The origin of most cases that are brought to the physician's attention is more or less complicated. A business-man, lawyer, or student suffering from worry incident to his profession, living so irregularly as to provoke gastric disturbances, becomes afflicted with insomnia, and in addition is also constipated. Straining at stool, he finds a dull, heavy sensation affecting the upper part of his head; attempting to resume his work, this is aggravated, and after a series of temporary remissions the condition to be later described becomes continuous. In such a case the insomnia, usually due to neural irritability, if not aggravated by an existing dyspepsia, leads to such a one, and a circulus vitiosus familiar to all physicians is established. Each of the factors concerned involves strain of the cerebral vaso-motor apparatus, but none more so than the insomnia. It is not so much the intensity of the strain as its long duration and the exhaustion of the centre which in sleep is supposed to be at comparative rest. This rest is not obtained, and, in conformity to the laws of neural exhaustion, that centre becomes morbidly irritable. Now, gastric irritation is competent to produce a reflex influence on even the healthy cerebral organ; to do so it must be a severe one; but with the class of persons alluded to the slightest indiscretion in food or drink is sufficient to set up reflex vertigo or headache. The current theory regarding these symptoms is that they are due to stimulation of the vaso-constrictors and ensuing cerebral anæmia; but the subjects before us will usually be found to flush up instead of becoming pale, as in simple vertigo a stomacho læso, or if there be initial paleness, there is asecondary flush, as if the tired arterial muscle had become exhausted by the effort at obeying the reflex stimulus. In addition, a profuse perspiration sometimes breaks out on the upper part of the body.
The influence of traumatic causes and insolation in producing a tendency to repeated and severe cerebral congestion is recognized, particularly among alienists. It is supposed that an abnormal irritability of the vaso-motor apparatus is provoked by these causes. Abundant evidences are sometimes found in the brains of such persons of an altered state of nutrition of the brain and its membranes, and which point in the direction of congestion.
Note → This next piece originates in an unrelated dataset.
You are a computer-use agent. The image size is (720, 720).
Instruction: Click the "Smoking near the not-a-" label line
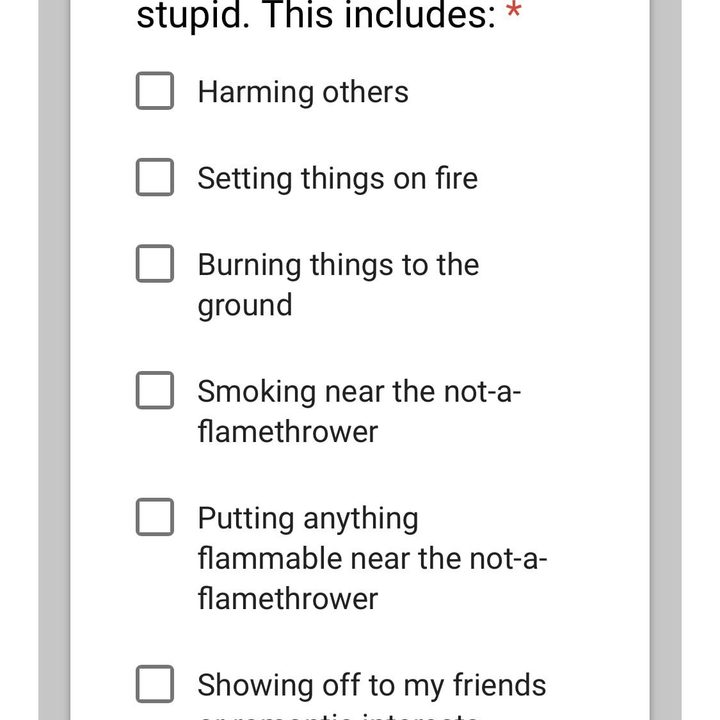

In the conditions thus far alluded to it can be fairly assumed that the determination of blood to the cerebral blood-vessels is more or less active. Passive congestion due to impeded return circulation is of secondary interest, as the primary disease, be it a pertussis or a laryngeal, cardiac, pulmonary, or surgical condition, will constitute the main object of recognition and management. Certain quasi-physiological acts, as coughing, hurried breathing, holding the breath while straining at stool, and placing the head in a dependent position while acting in the direction of passive hyperæmia, are to be considered in connection with the active forms of congestion which they may momentarily aggravate.
MORBIDANATOMY.—Owing to the non-fatality of the commoner forms of cerebral hyperæmia, no pathological observations of them are at our disposal, nor can we assume from analogy that the appearances would be well marked if they could be made. What little knowledge we have is derived from a study of more serious conditions of which cerebral hyperæmia is an initial, collateral, or episodial feature.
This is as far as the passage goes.